TASK OBJECTIVE: Copy, pictures aside: the lines below from the one that holds "You are a computer-use agent." through the final line of the listing, both ends included, exactly as they are and nothing else.
◆ ◆ ◆ ◆
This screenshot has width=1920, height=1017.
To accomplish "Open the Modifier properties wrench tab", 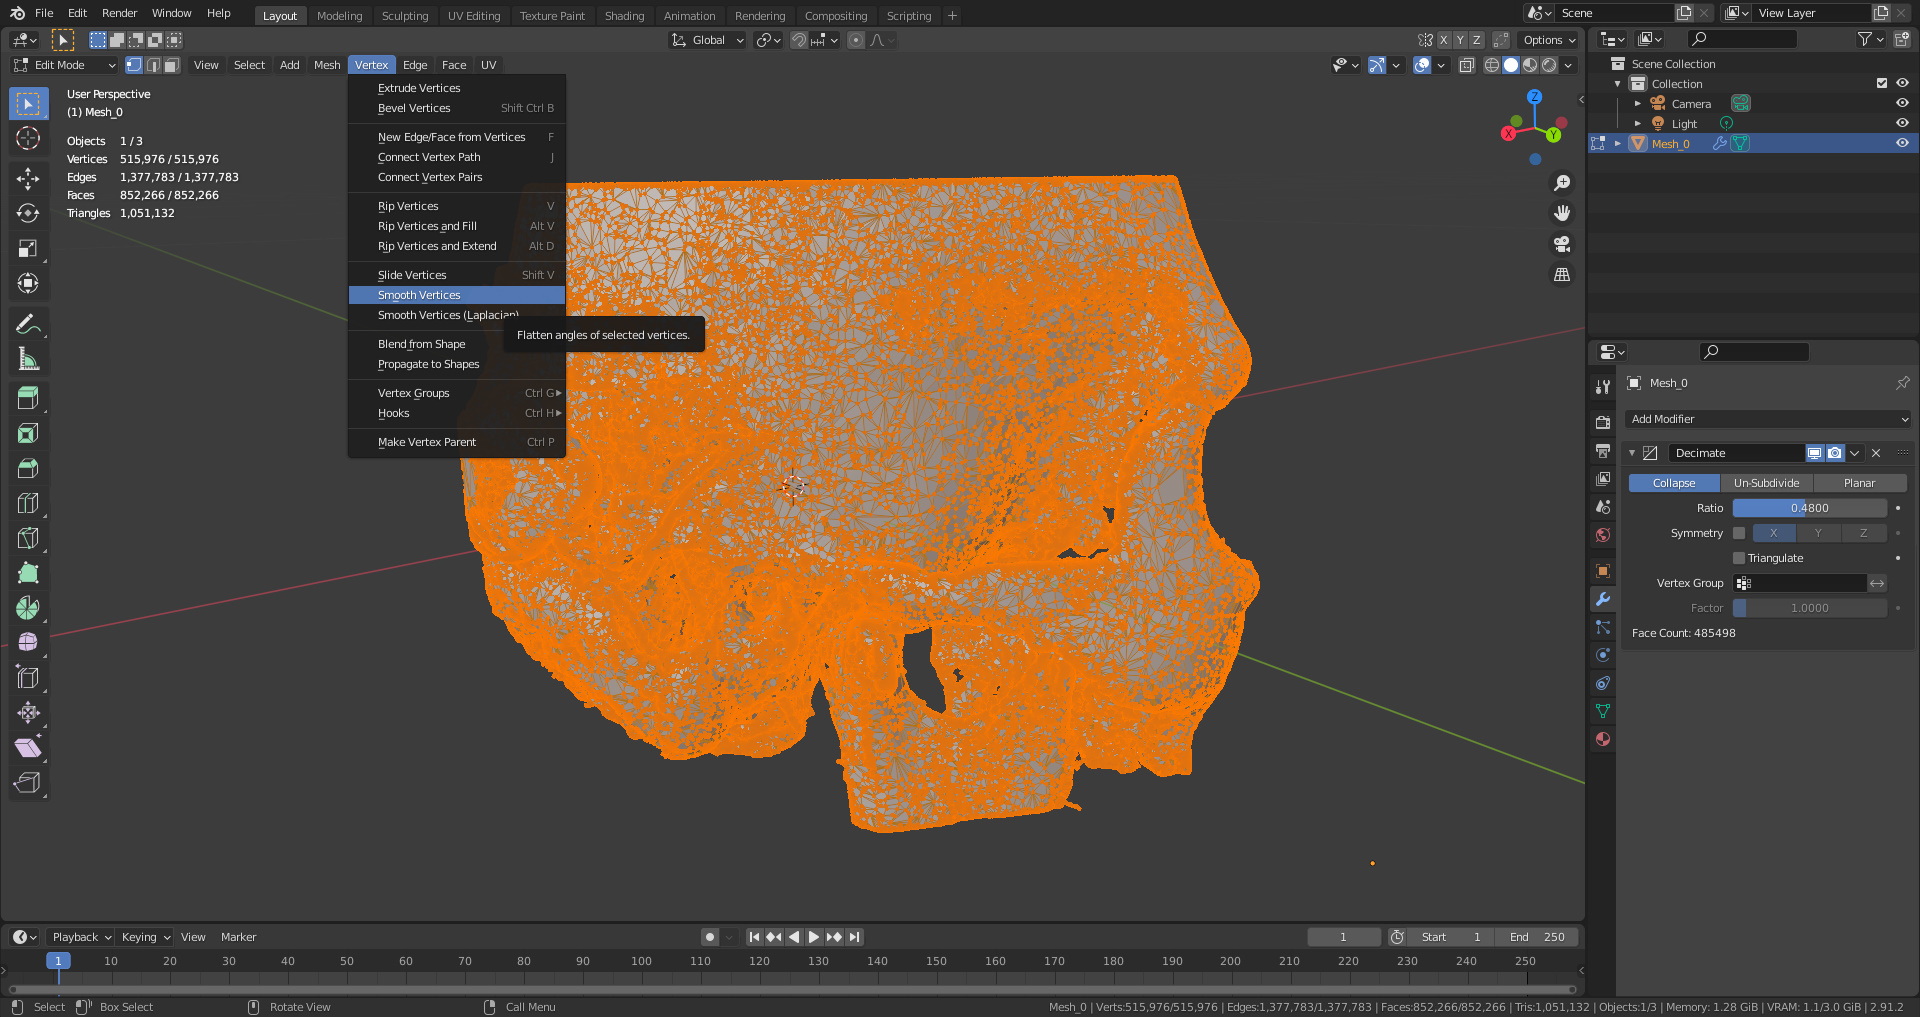I will click(x=1603, y=599).
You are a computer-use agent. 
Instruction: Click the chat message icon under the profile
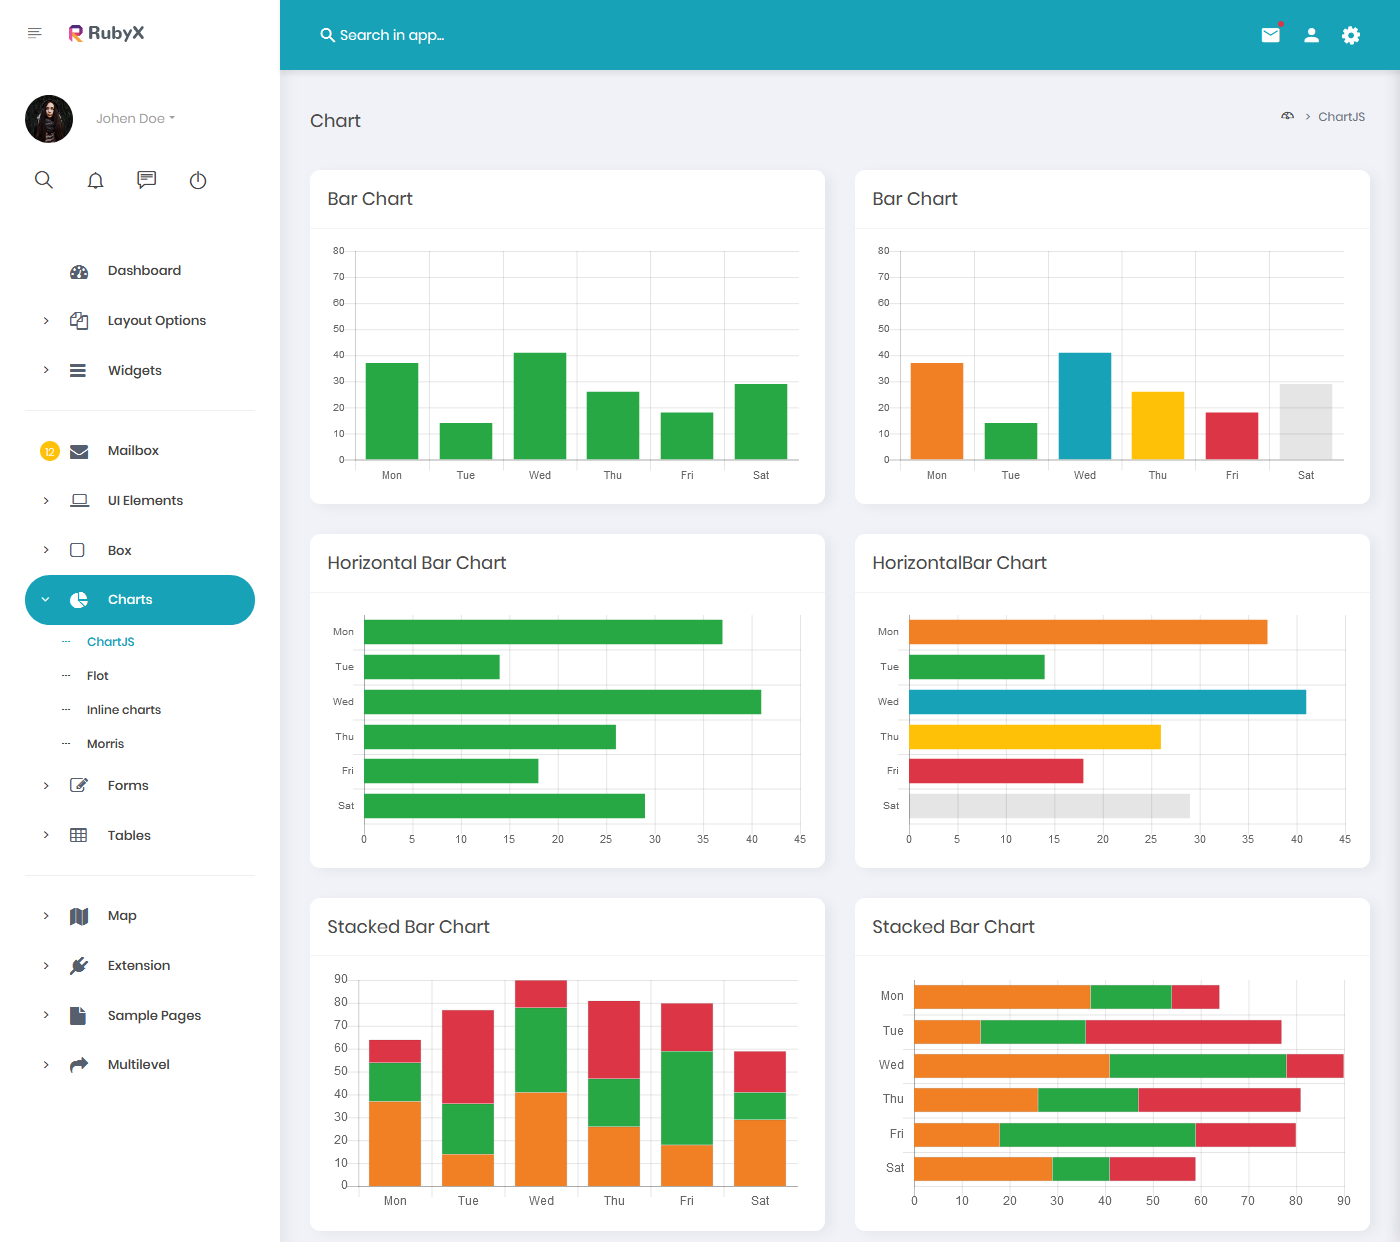click(x=146, y=180)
◆ ◆ ◆ ◆
TASK RESPONSE:
You are a computer-use agent. 
Instruction: Click the chat message icon under the profile
click(x=146, y=180)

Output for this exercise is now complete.